ESG and climate funds fall short of Paris Agreement goals, report warns

71% of broad ESG funds studied scored negatively on Paris Alignment

Jamie Gordon

smoke stacks and smoke stacks

The scale of greenwashing in the asset management industry was laid bare in research from think-tank InfluenceMap which claimed most ESG and climate strategies are not aligned with the goals of the Paris Agreement and often invested in the world’s top polluters.

The report, titled Climate Funds: Are They Paris Aligned?, argued the wide range of both climate-themed terms and lack of universal standard or regulation makes it difficult to compare products on a like-for-like basis.

The rise of ESG has been nothing short of dramatic with the rise of products claiming to adhere to climate or environmental, social and governance (ESG) considerations reaching $1.7trn assets under management by the end of 2020.

Overall, the report found that of the 593 equity funds falling into the broad ESG category, some 421 of them – or 71% – scored negatively on Paris Alignment suggesting their portfolios were contrary to global climate targets.

Even the majority of the seemingly stricter 130 funds in the climate-themed category fell short of the mark with 55% receiving negative Paris Alignment scores. Though, it is worth noting the vast range in these products’ Paris performance as scores ranged from positive 90% to as low as negative 42%. Of the six fund subtypes within the climate category, the most unaligned were in fact the products labelled Paris Aligned with an average score of -19%.

Also, climate-themed funds continue to have $153m of aggregate exposure to the fossil fuel production value chain including weightings to companies such as TotalEnergies, Kinder Morgan, Enbridge, Neste, Halliburton, Chevron and ExxonMobil.

Although 25% of climate funds weight to companies with fossil fuel reserves, this number jumps to 42% for broader ESG products, on average appearing to indirectly own more reserves per US dollar than the S&P 500, the report said.

Unsurprisingly, clean energy funds such as the iShares Global Clean Energy UCITS ETF (INRG) were the exception to the rule. Being highly invested in the renewable power sector, these products received consistently positive Paris Alignment scores.

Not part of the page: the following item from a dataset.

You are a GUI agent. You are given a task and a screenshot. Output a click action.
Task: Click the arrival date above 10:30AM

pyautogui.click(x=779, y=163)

Overall, though, a large portion of funds examined in the report exhibit similar levels of climate misalignment to those of regular market indices.

A large part of the blame for this, the research said, lays with passive strategies which seek to track market benchmarks as closely as possible, while applying exclusion or weighting criteria. These strategies result in portfolios only slightly differing from parent benchmarks or featuring exclusions for sectors such as fossil fuel extraction while most of their remaining baskets remain similarly misaligned with the Paris Agreement.

Speaking on the negative impact of passive funds on climate progress, the report said: “In the case of weighting strategies, a fund will continue to hold the same companies as the underlying benchmark, with weighting adjustments only leading to marginal changes in share ownership of misaligned companies.

“Exclusion strategies do notperform much better, with many 'fossil fuel reserves free' funds continuing to invest in downstream fossil fuel companies, and 'low carbon' funds divesting from the fossil fuel value chain while continuing to hold problematic automotive and power sector holdings. Strategies such as these therefore commonly result in funds whose portfolios do not differ significantly from the market as a whole when it comes to climate alignment.”

While such issues may not work in contradiction with a fund’s goals, they point to a lack of consistency and transparency throughout the sector of ESG and climate funds with climate targets, the research added.

“As a result, it remains difficult for investors to determine what these funds' descriptors mean in practice relative to the market, to each other, and to their own investment goals.

“The findings exposed by this research highlight a number of issues in the climate-themed and ESG fund markets and suggest a need for closer oversight of the sector.

“Policy to address this need is currently almost exclusively being considered and implemented in European markets, through mechanisms such as the EU’s Sustainable Finance Disclosure Regulation (SFDR) and Taxonomy, as well as initial steps by regulators in the UK.”

At present, the worst-performing fund issuer of those examined by InfluenceMap was State Street Global Advisors (SSGA) with an average portfolio Paris Alignment score of -14%. Meanwhile, the best performing issuer was Invesco, scoring positive 23%, while the world’s largest asset manager, BlackRock, scored -6%.

The think-tank’s report highlights just how important investor due diligence is when building a portfolio that tries to balance risk, returns and sustainability profiles. Ultimately, it also paints a rather bleak picture for passive funds, which – except in peripheral thematic exposures – seem reluctant to sacrifice market beta to better-optimise their alignment with climate goals.

Some might argue continuing to hold the world’s worst polluters allows fund investors and issuers to actively engage and apply pressure on these companies to change their ways, however, this depends entirely on two factors.

First, the effectiveness of large issuers’ small and normally under-resourced stewardship teams, and second, the extent of meaningful leverage issuers they have, given companies know fund providers are reluctant to stray too far from their parent benchmarks. Furthermore, the conversation surrounding physical ownership changes completely in those ESG funds which allow securities lending, a process that has its own challenges.